Mothers are generally inclined to provide each of their offspring with similar opportunities. Even a mother cell abides by providing her daughters with an equal dowry of chromosomes. Diversions from fairness create imbalances in chromosome numbers that affect cell viability and are associated with tumor formation, infertility, and birth defects. Three papers in this issue—by Yamagishi et al. on page 239 (1), Wang et al. on page 231 (2), and Kelly et al. on page 235 (3)—describe how an enzyme (Aurora B protein kinase) that is essential for accurate chromosome inheritance is recruited to chromosomes that are poised to segregate into daughter cells.

Chromosomes attach to the microtubules of a spindle apparatus that separates them during cell division (mitosis), a process that is error prone. By reversibly modifying target proteins with a phosphate group on serine or threonine residues, Aurora B acts as a fidelity factor (so-called checkpoint) for this process. Inhibiting Aurora B leads to errors in chromosome attachment to the spindle, and to premature exit from mitosis, which is indicative of checkpoint failure (4).

Current models posit that a centromeric pool of Aurora B corrects attachment errors. A centromere is a chromosomal region that specifies the formation of a kinetochore, a complex protein assembly devoted to spindle capture (see the figure). Phosphorylation of substrates at the centromere and kinetochore by Aurora B may control the “fluidity” of the kinetochore-spindle interface, preventing premature stabilization of the interaction. This would allow resolution of improperly formed connections.

Kinase recruitment.

A cascade of molecular interactions and phosphorylation (P) events occur at the centromere and inner kinetochore of sister chromatids that are attached to the mitotic spindle (microtubules), poised to segregate. These include recruitment of the kinases Haspin and Bub1, as well as the CPC complex (which harbors the Aurora B kinase). These events control the normal segregation of chromosomes during cell division.

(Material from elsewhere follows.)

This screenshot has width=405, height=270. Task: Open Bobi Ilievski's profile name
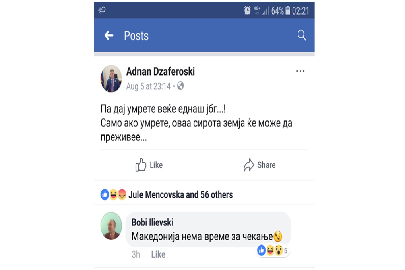(x=152, y=222)
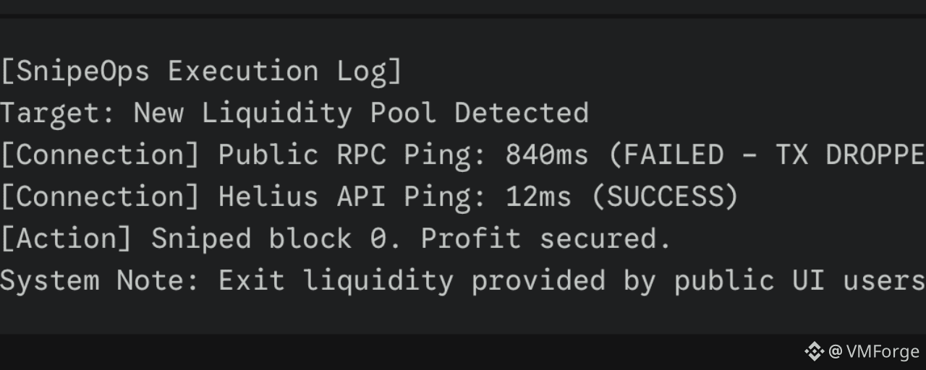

The signals that attract Aurora B to the centromere had been unknown. Now, Yamagishi et al., Wang et al., and Kelly et al. report that a conserved protein kinase, Haspin, is crucial for this process in three distinct model organisms, including humans. Haspin is an atypical protein kinase that phosphorylates threonine 3 of histone H3 (P-Thr3-H3). Kelly et al. show that Survivin, a protein that binds to Aurora B in the chromosome passenger complex (CPC), contains a bipartite binding site that recognizes the phosphate moiety of P-Thr3-H3 and also an alanine residue at the amino terminus of histone H3. Thus, the CPC may be recruited to mitotic centromeres by interacting with P-Thr3-H3. But what determines the localization of this modification mark specifically at centromeres? Yamagishi et al. observed that Haspin interacts with Cohesin, a protein complex required for sister chromatid cohesion. Because the bulk of Cohesin resides at centromeres during mitosis, P-Thr3-H3 may be generated at these chromosomal regions through the interaction of Haspin with Cohesin.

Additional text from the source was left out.